### Brano selezionato

%%

Riassumiamo dunque i risultati delle riflessioni fatte fin qui! Nell’annuncio di Gesù a proposito del matrimonio si ripete la struttura fondamentale del suo annuncio in generale. Il rimando, al di là della discussione casuistica, alla volontà del Creatore rivela una singolare comprensione teo-logica. L’elemento cristologico si mostra indirettamente, nell’autorità di colui che supera Mosè. Se si passa ora da Gesù a Paolo, ci si trova anche in questo caso di fronte alla consueta problematica relativa a questo passaggio: l’annunciatore diventa annunciato, la cristologia indiretta diventa diretta. Ora non è necessario discutere qui le questioni di fondo sollevate da tale prospettiva; noi proseguiamo semplicemente lungo la linea particolare del nostro tema, il cui radicamento nella struttura generale delle decisioni fondamentali del Nuovo Testamento era doveroso ricordare in breve.



[1] . Cfr. su tutto Mc 10,1-11; Mt 19,1-12.

2. Il matrimonio nella Lettera agli Efesini

In questa sede dobbiamo tralasciare anche le molteplici domande suscitate dalle argomentazioni di Paolo in 1 Cor 7. Volgiamo subito la nostra attenzione allo strato successivo dell’evoluzione, cioè alla reinterpretazione del pensiero paolino in Ef 5, 21-33, dunque a quel passo decisivo che, a motivo dell’utilizzo della parola μυστήριον-sacramentum , ha assunto un significato particolare per gli sviluppi posteriori. Importante è anzitutto il fatto che Gn 2,24 sia compreso ormai come profezia cristologica . Tuttavia, poiché il matrimonio cristiano appare come presenza continua di quella profezia, esso è davvero il μυστήριον di Gn 2,24: quel “mistero della Scrittura”, che in verità è mistero di Cristo, si dà realmente nel matrimonio in quanto ordinamento della creazione ed è per questo anche mistero di Cristo dal momento che la parola dell’antica Alleanza in modo nascosto è riempita dalla realtà di Gesù Cristo. Affermiamolo ancora (ricollegandoci ad Heinrich Schlier [1] ) in altri termini: nel mistero creaturale dell’uomo e della donna è compresente il mistero dell’Alleanza di Cristo e della Chiesa. Creazione e Alleanza non stanno l’una accanto all’altra o contro l’altra come mondano e spirituale o semplicemente come naturale e soprannaturale; Cristo è piuttosto «primogenito di ogni creatura» (Col 1,15) e quindi la stessa creazione è in potenza materia dell’Alleanza. Si può quasi dire che, così come il primo racconto della creazione culmina nel giorno di sabato, e quindi nell’idea di Alleanza, il secondo racconto culmina nel mistero del “uomo e la donna in una sola carne”, e dunque, di nuovo, nell’auto-superamento della creazione nell’Alleanza: quest’ultima (l’Alleanza – Cristo, nuovo Adamo) è in realtà la prima, la condizione di possibilità dell’altra. Anzi, forse dobbiamo procedere ancora un passo in avanti e affermare che il matrimonio come centro dell’ordine della creazione è allo stesso tempo il centro del processo di realizzazione dell’unità di creazione e Alleanza, costitutiva per l’Antico Testamento e (contro Marcione) per il Nuovo Testamento (costitutiva per l’immagine di Dio e, per la visione teocentrica, a partire dall’immagine di Dio per tutto il resto).

%%

### Descrizione del compito
Riporta la parte del brano sul matrimonio che si apre con le parole contenenti "Riassumiamo dunque i" e si chiude con "ricordare in breve.", cambiando "Mosè" in "Abramo". Per rispondere serve soltanto il brano, senza altre fonti.

### Materiale raccolto

%%

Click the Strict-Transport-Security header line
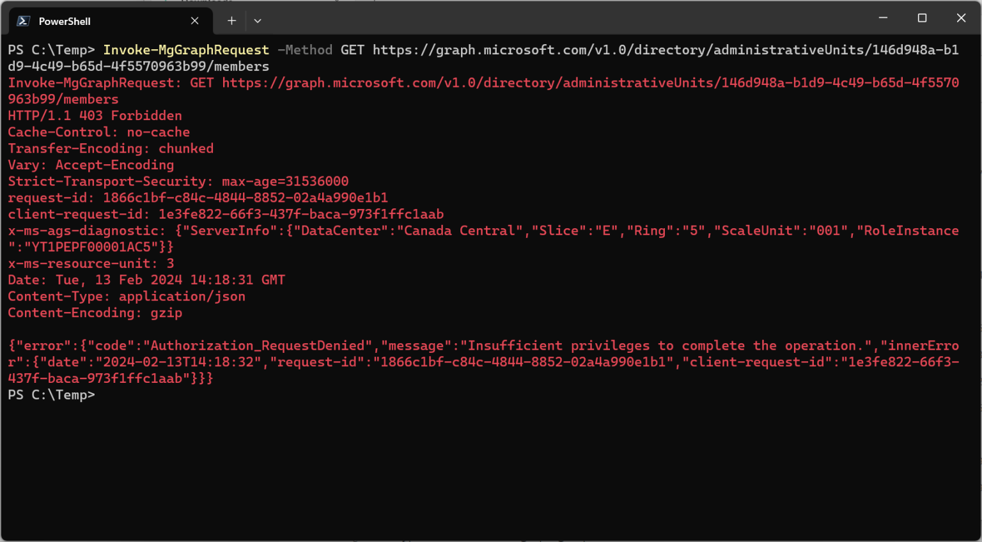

%%

### Risposta
Riassumiamo dunque i risultati delle riflessioni fatte fin qui! Nell’annuncio di Gesù a proposito del matrimonio si ripete la struttura fondamentale del suo annuncio in generale. Il rimando, al di là della discussione casuistica, alla volontà del Creatore rivela una singolare comprensione teo-logica. L’elemento cristologico si mostra indirettamente, nell’autorità di colui che supera Abramo. Se si passa ora da Gesù a Paolo, ci si trova anche in questo caso di fronte alla consueta problematica relativa a questo passaggio: l’annunciatore diventa annunciato, la cristologia indiretta diventa diretta. Ora non è necessario discutere qui le questioni di fondo sollevate da tale prospettiva; noi proseguiamo semplicemente lungo la linea particolare del nostro tema, il cui radicamento nella struttura generale delle decisioni fondamentali del Nuovo Testamento era doveroso ricordare in breve.